The South African spokesman said their foreign office had also received an effective retraction from the prime minister, via Australia's ambassador.
"We also had a meeting with the high commissioner [ambassador] who conveyed a message from the prime minister, who said the same thing, to indicate that this is not the view of their government," Mr Mabaya said.
Hours later, a spokesman for Australia's Home Affairs Minister told The Australian that South Africa’s comments did not "accurately reflect" the position of Mr Turnbull or Ms Bishop.
"There was no rebuttal of the words of Minister Dutton," the spokesman said.
A spokeswoman for Ms Bishop told SBS News: "The Prime Minister and the Ministers for Foreign Affairs and Home Affairs have been clear and consistent in reiterating that Australia’s current humanitarian visa program is non-discriminatory, with each application assessed on its merits. The program can accommodate those fearing persecution."
Opposition leader Bill Shorten said he "didn't know" what was motivating Mr Dutton's comments, but then said they were an appeal to conservatives within the Coalition to improve his chances of securing the leadership one day.

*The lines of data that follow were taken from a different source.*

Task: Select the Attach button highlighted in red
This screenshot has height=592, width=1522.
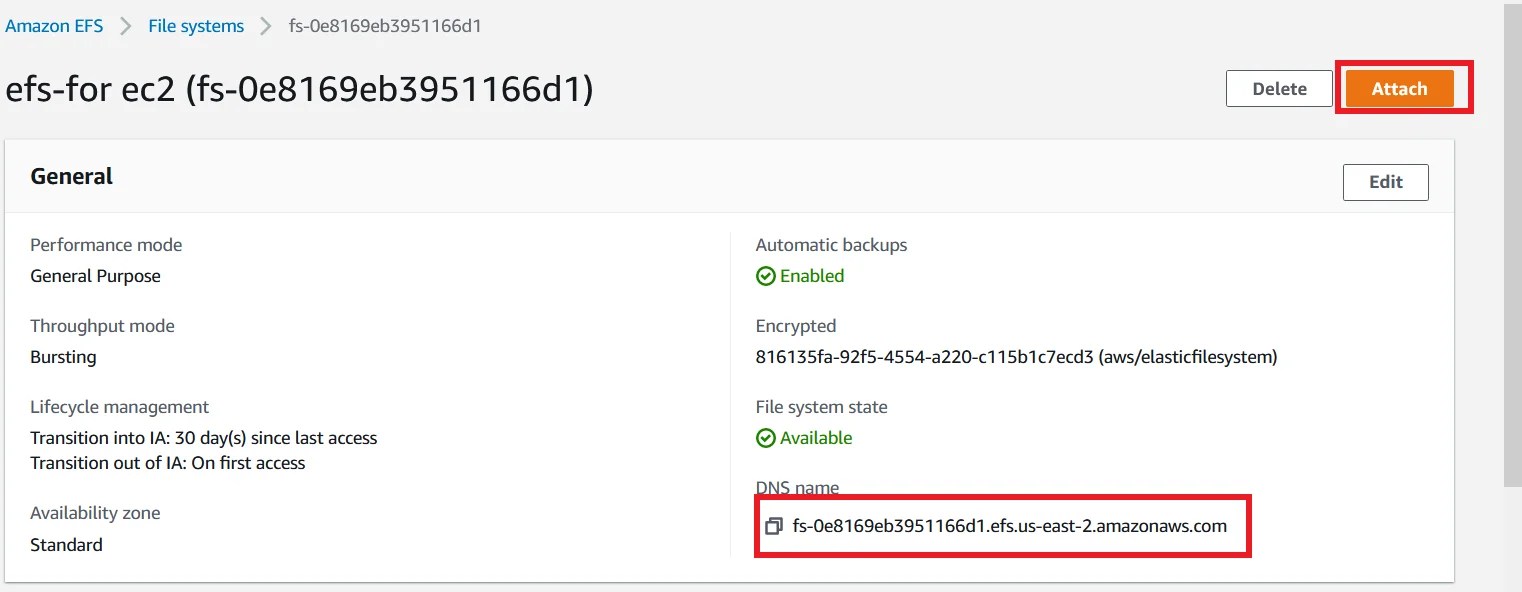Action: (x=1400, y=88)
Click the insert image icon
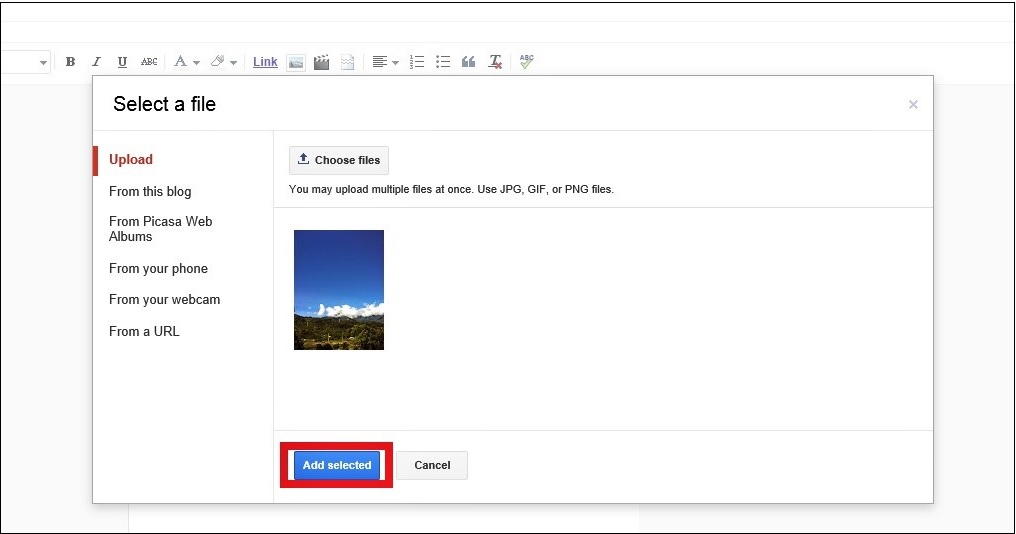This screenshot has height=534, width=1016. (296, 62)
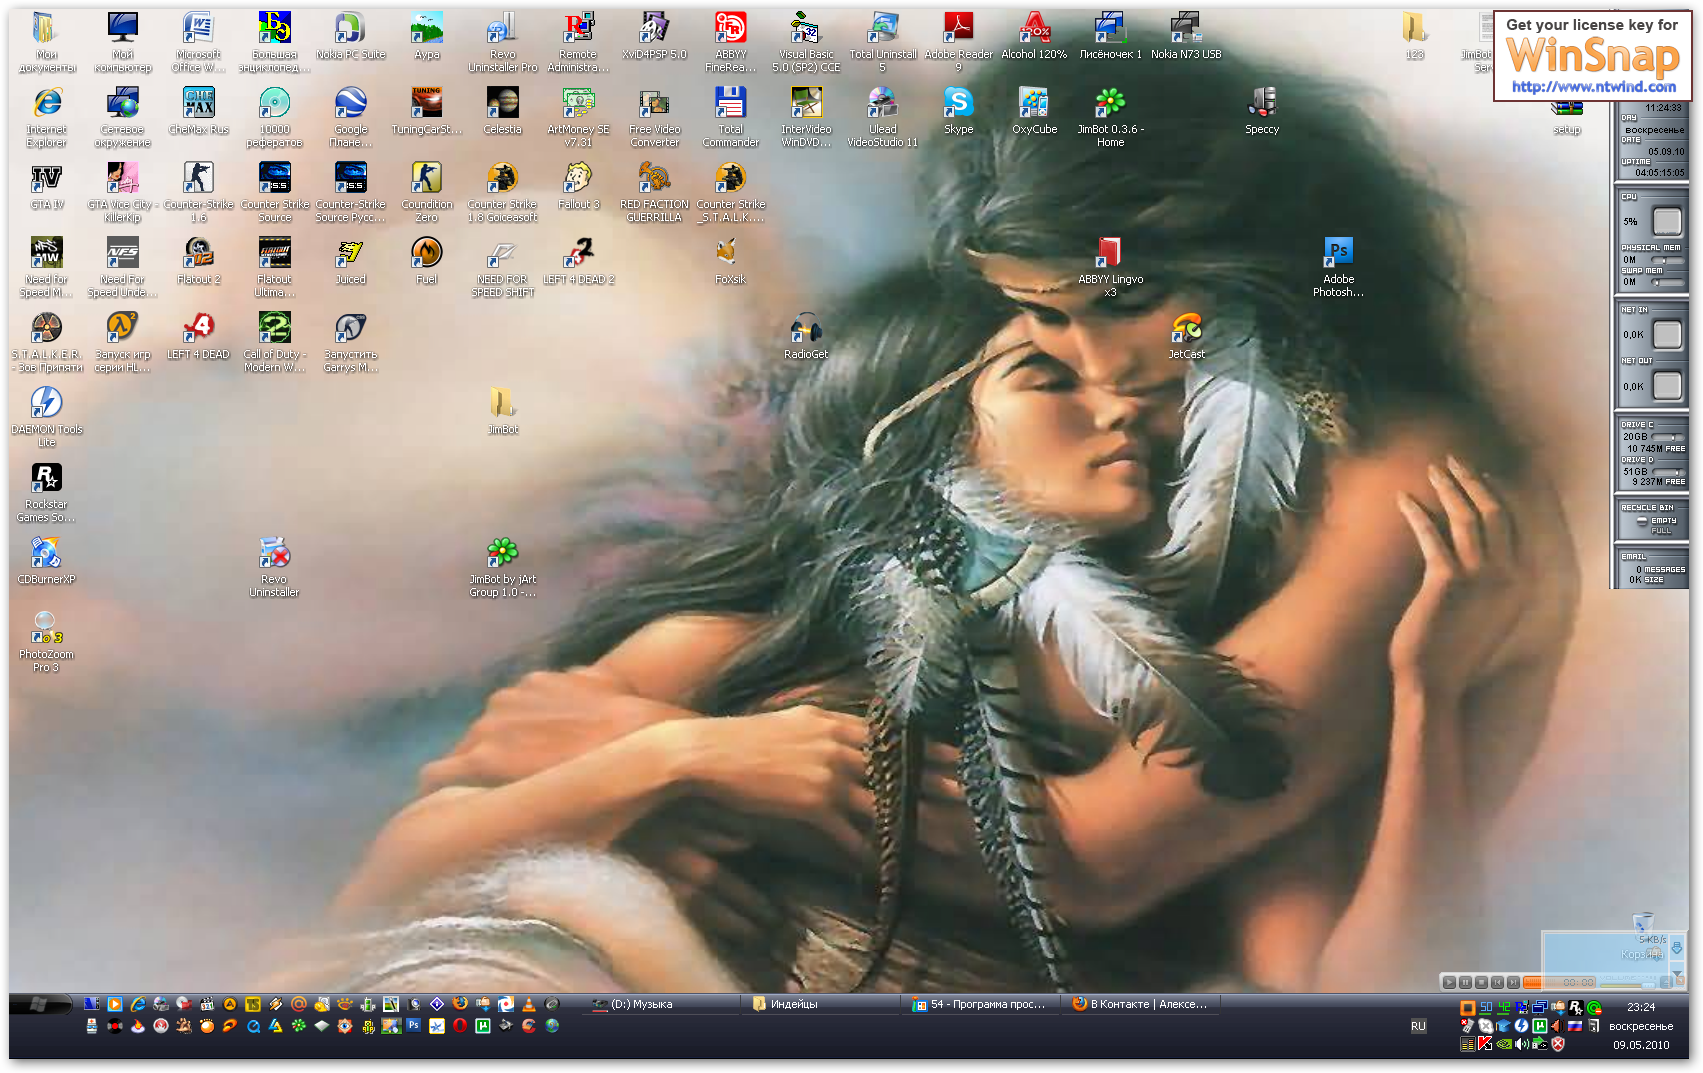Switch to the "В Контакте" taskbar window

coord(1140,1004)
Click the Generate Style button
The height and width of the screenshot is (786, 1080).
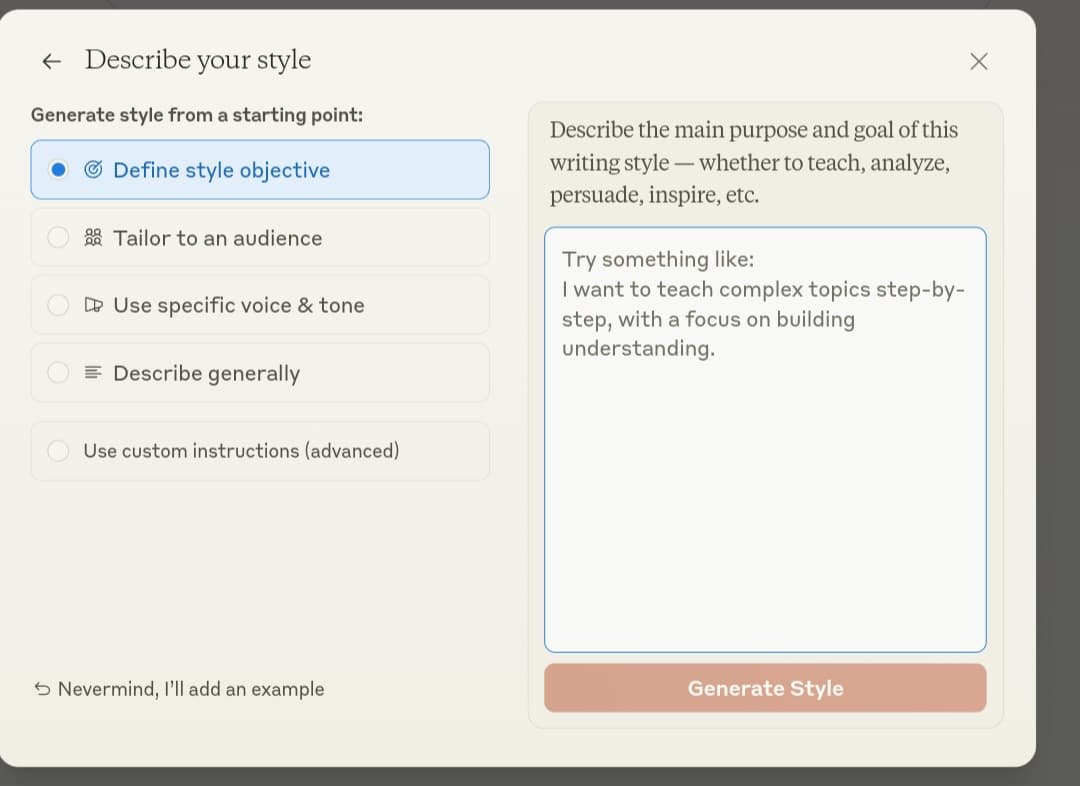click(x=765, y=688)
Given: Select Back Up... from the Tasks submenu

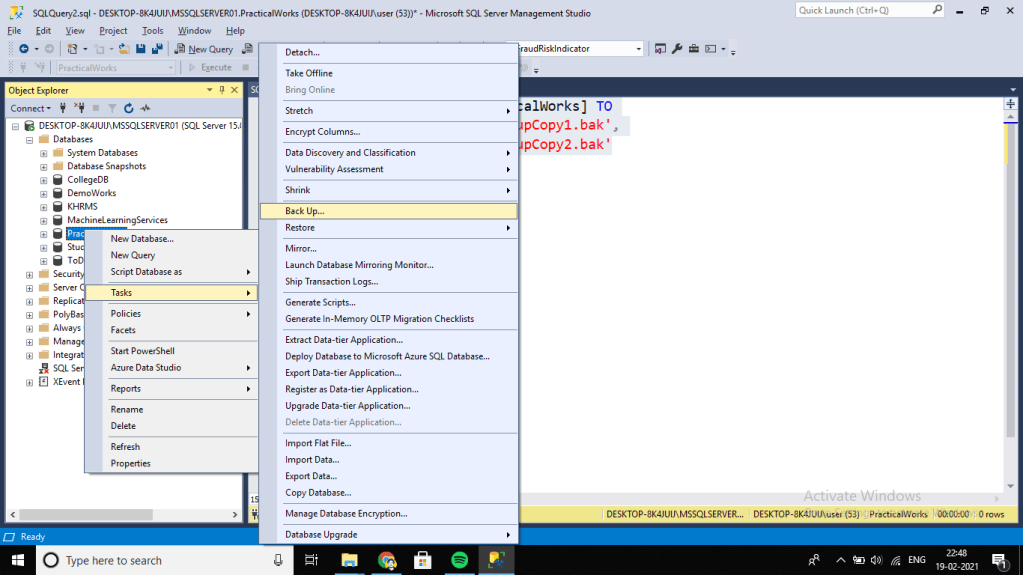Looking at the screenshot, I should point(305,211).
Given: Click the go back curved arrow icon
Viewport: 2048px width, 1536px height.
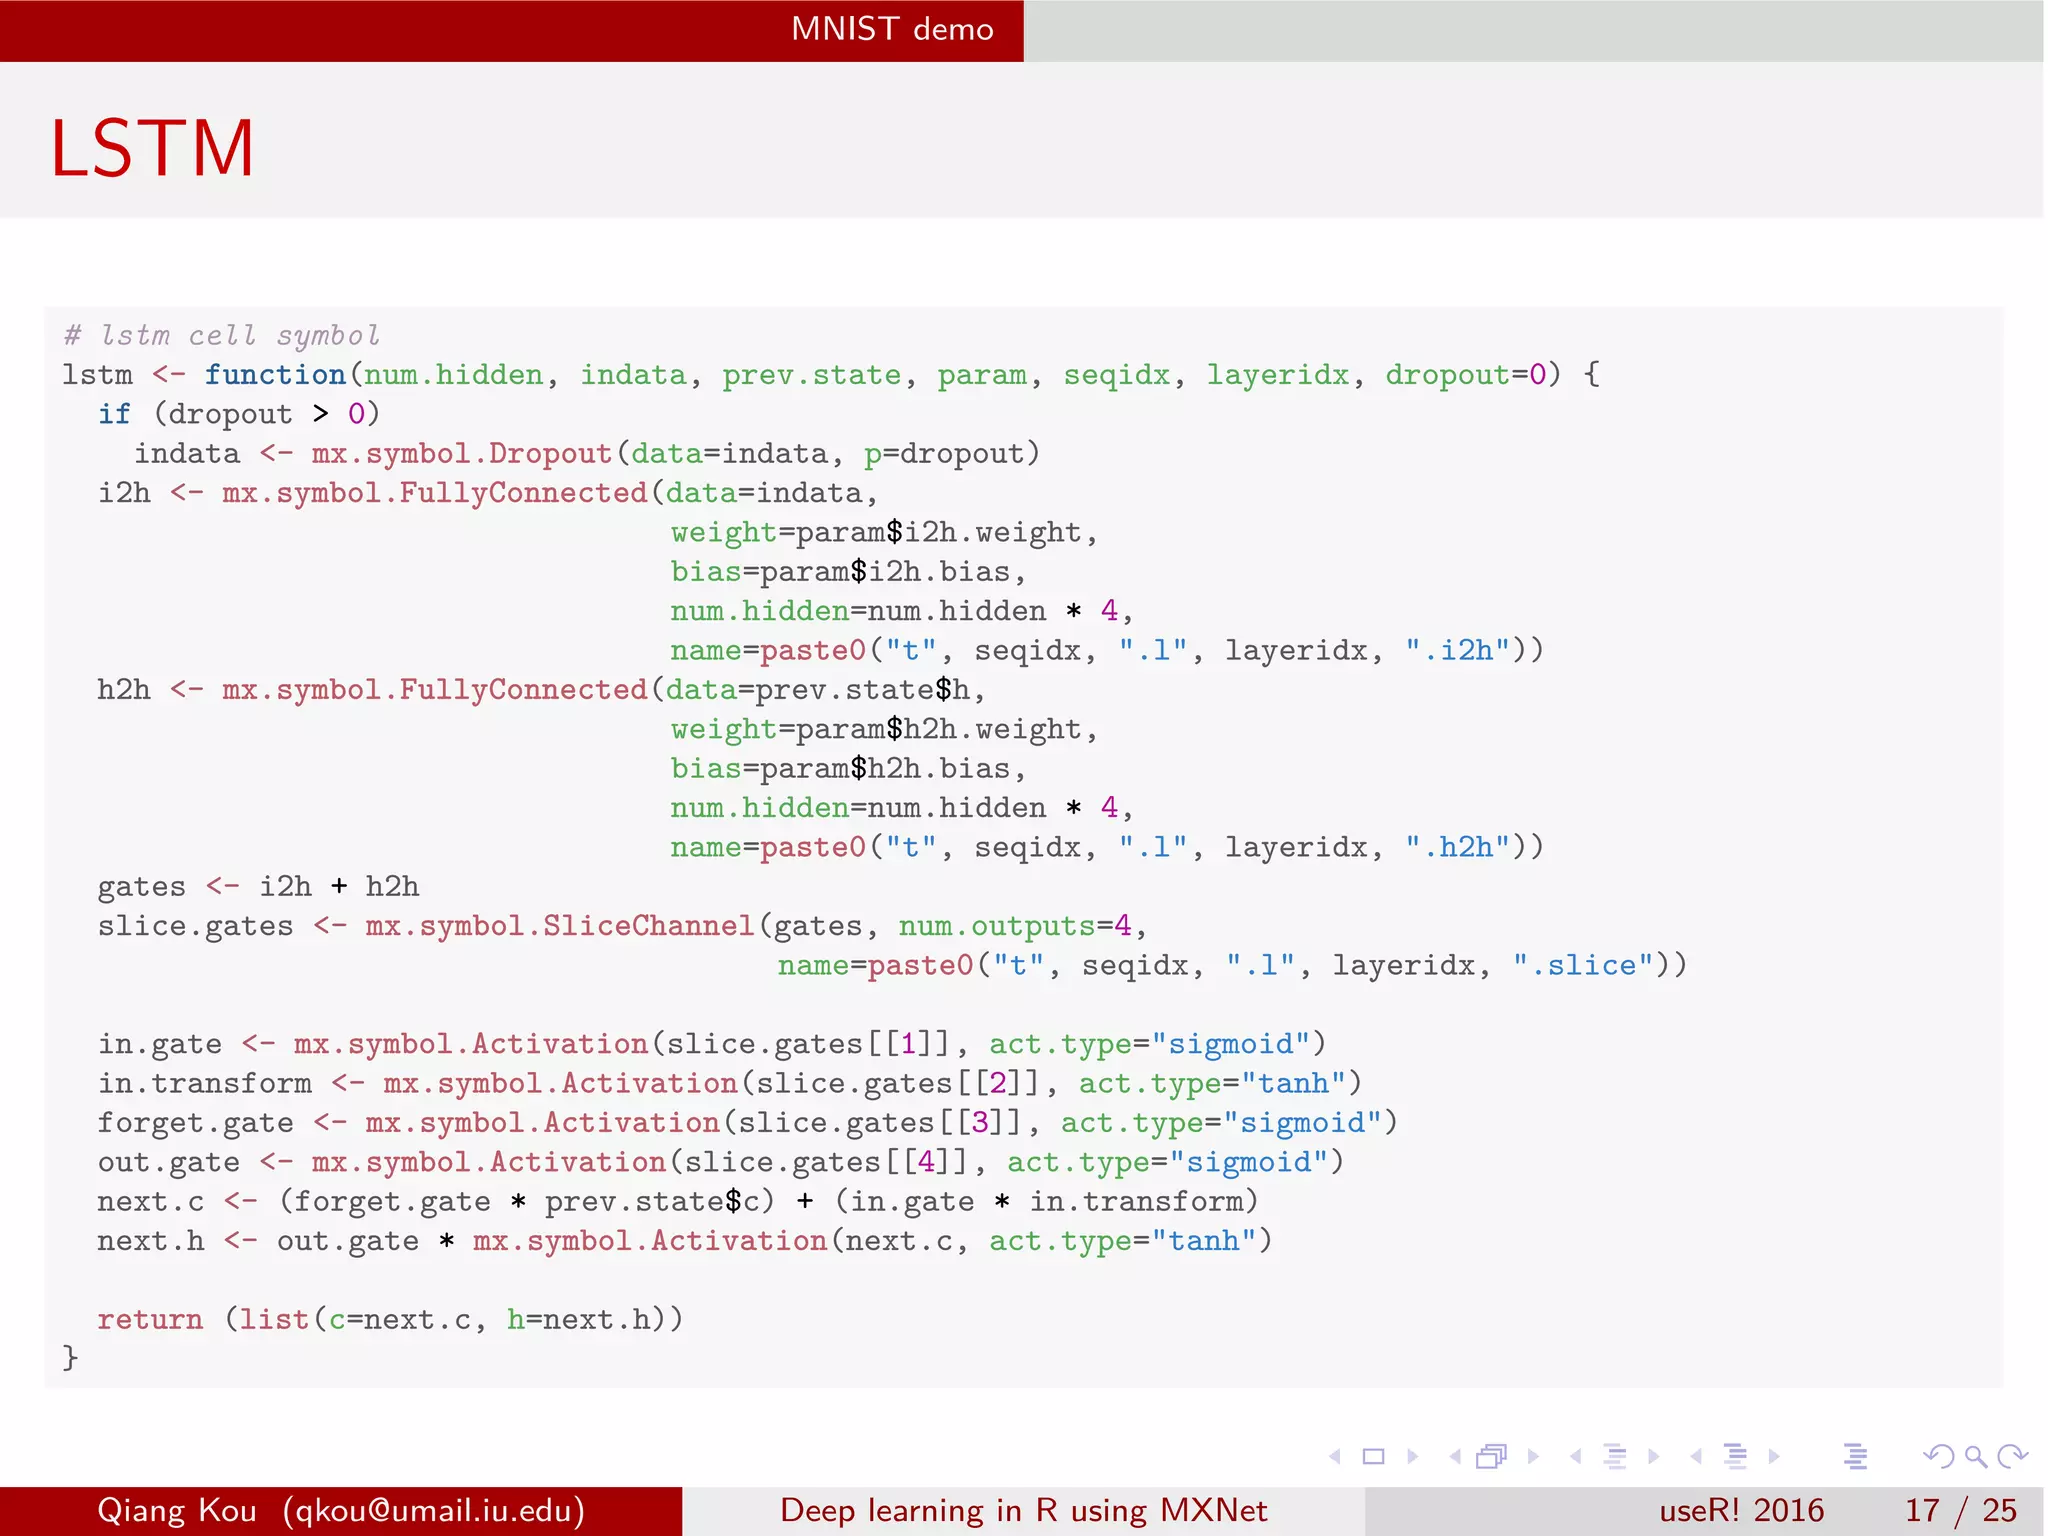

"If Mr Dutton wants to enter a beauty parade to win the right wing of the Liberal Party for votes in the future to undermine Mr Turnbull, that's a matter which is up to them," the Labor leader told reporters in Melbourne.
Mr Turnbull said South Africans who felt persecuted at home could apply for a humanitarian visa to come to Australia like anyone else.
"It is non-discriminatory and it is a very generous program, people in South African who feel that they have been persecuted are certainly able to apply, there is no question about that," Mr Turnbull told ABC Radio.
Mr Dutton's original comments did call for "special" consideration under the existing humanitarian program, and the Home Affairs deparment confirmed it was considering "potential resettlement" offers for persecuted minorities.
Foreign minister Julie Bishop said there were no plans to change the "non-discriminatory" nature of the refugee visa, but said she was "working with the home affairs minister to ascertain if any changes are needed".
Mr Dutton's offer to help settle persecuted farmers in a "civilised country" like Australia drew an angry response from South Africa, kicking off a diplomatic row.
Mr Dutton's comments have found support among conservatives in the parliament. Backbench Liberal Andrew Laming and independent Fraser Anning, once of One Nation, spoke at a march in support of white farmers in Brisbane recently.
Senator Anning told SBS News he would support any move to extend special consideration, describing the violence as an attempted "genocide" of white South Africans.